- [PROMPT]:
Omit all pictures. Reproduce exactly the lines from the first line of the records below through the line with "Task: Select the 'Koniec' radio button".

Saved entries:
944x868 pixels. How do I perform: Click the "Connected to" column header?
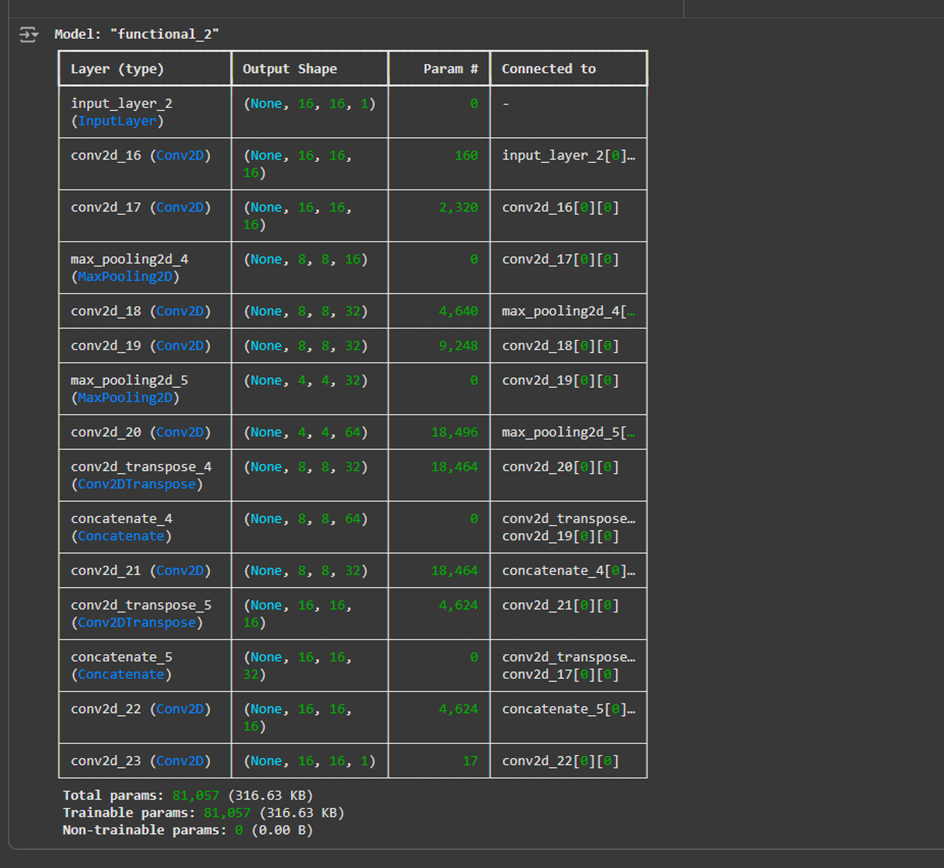coord(548,69)
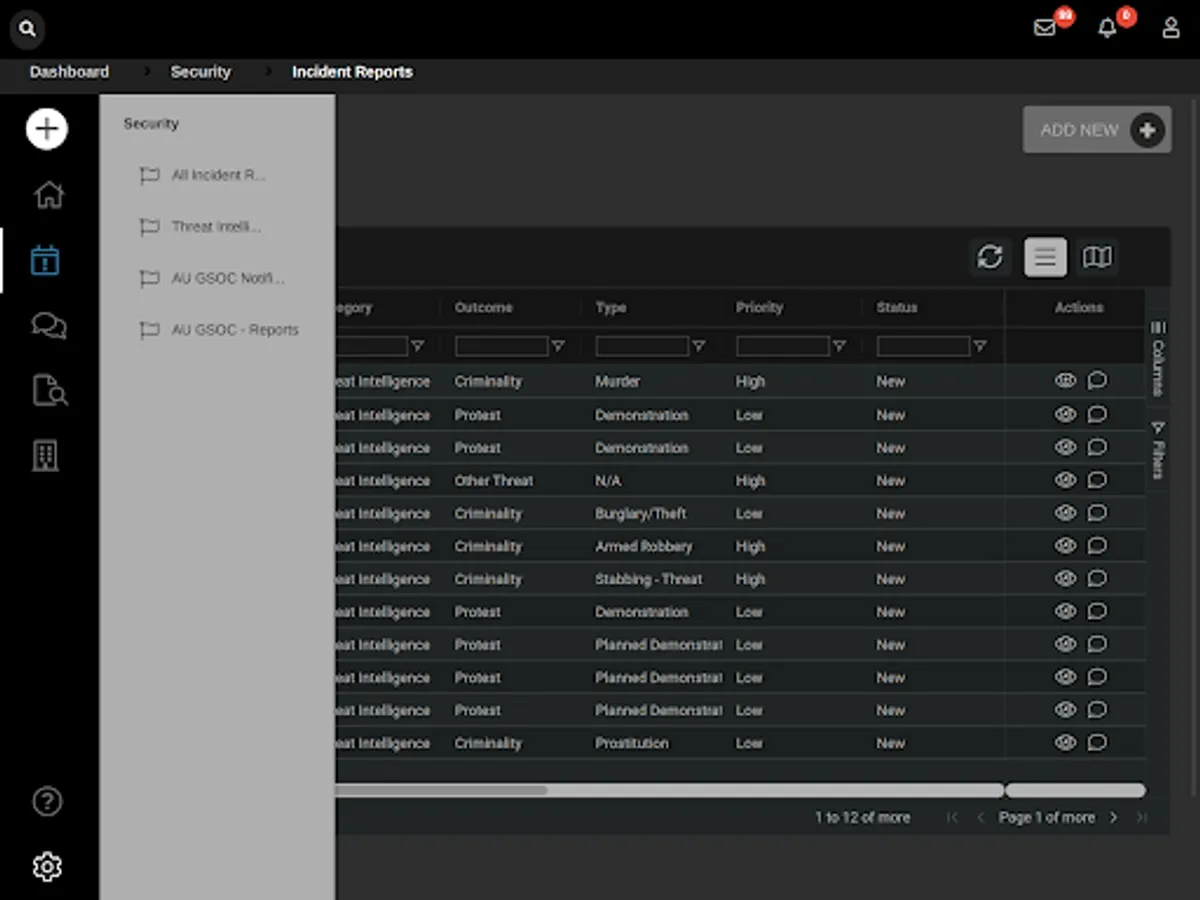Switch to list view
This screenshot has width=1200, height=900.
pos(1045,257)
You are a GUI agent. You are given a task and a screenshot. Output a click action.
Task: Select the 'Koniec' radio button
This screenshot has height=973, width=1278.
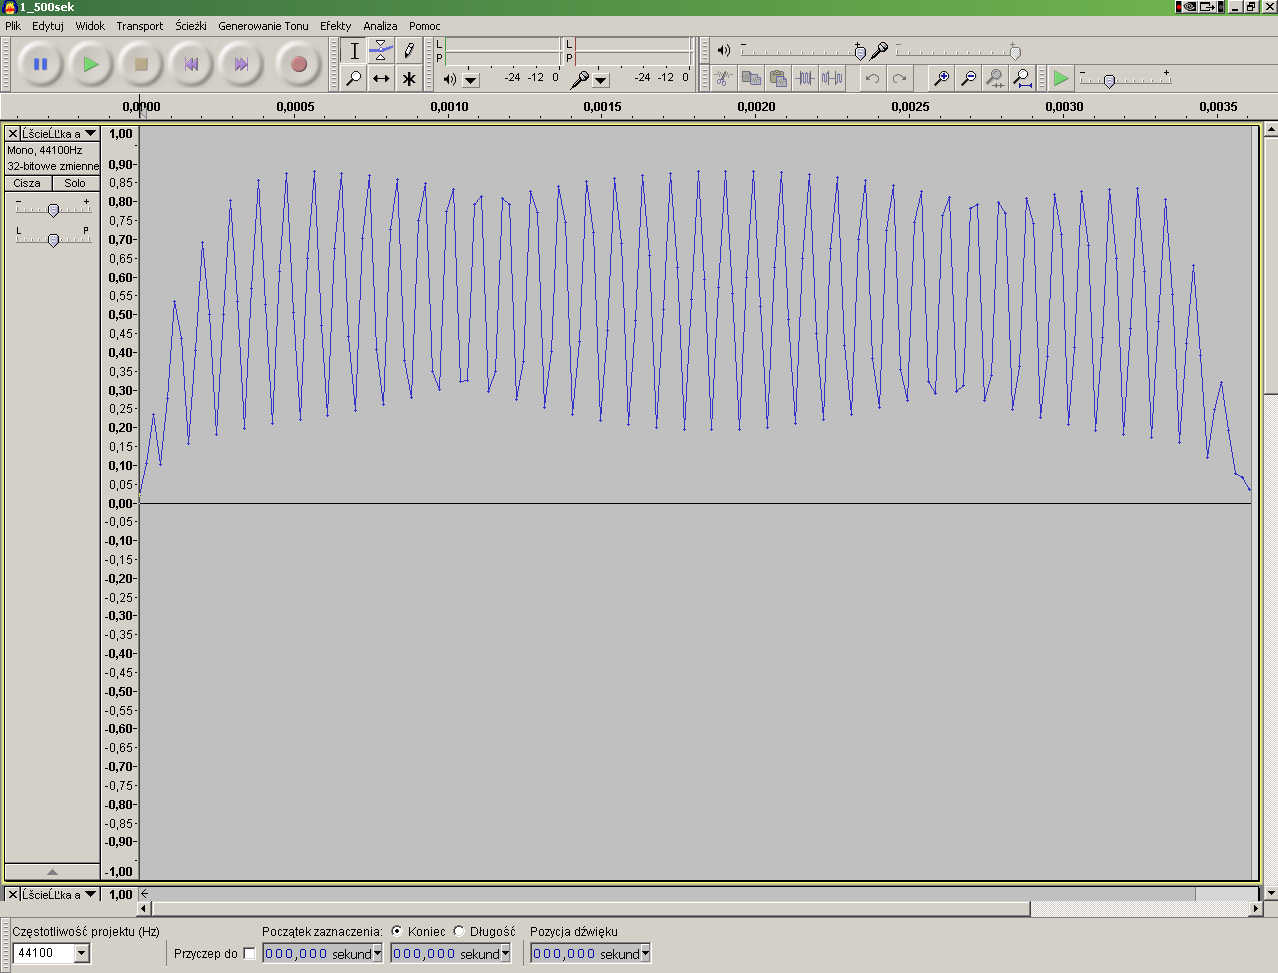coord(397,931)
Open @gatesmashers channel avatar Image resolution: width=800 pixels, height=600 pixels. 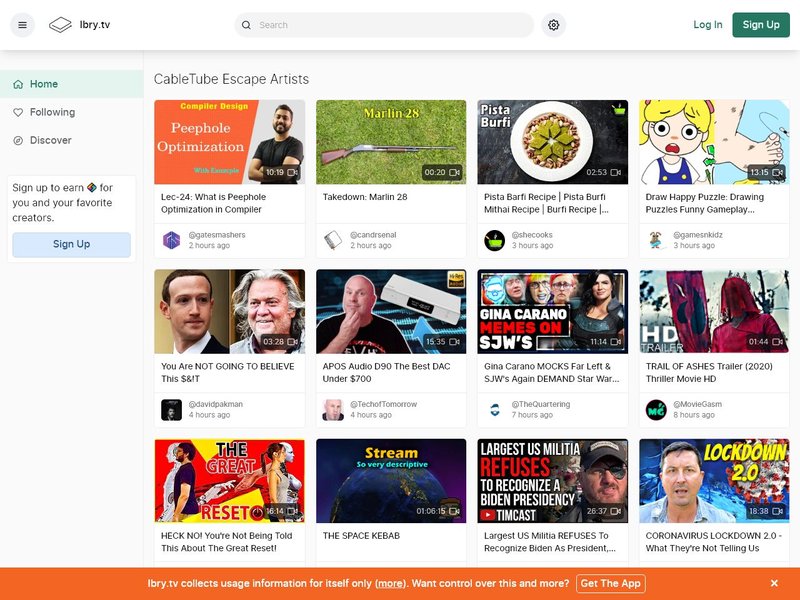point(172,240)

- [RESPONSE BOX]:
944x868 pixels. How do I perform: Click the "Connected to" column header?
coord(548,69)
Switch to list view
This screenshot has width=1200, height=900.
pos(1045,257)
You are a GUI agent. You are given a task and a screenshot. Output a click action.
Task: Select the 'Koniec' radio button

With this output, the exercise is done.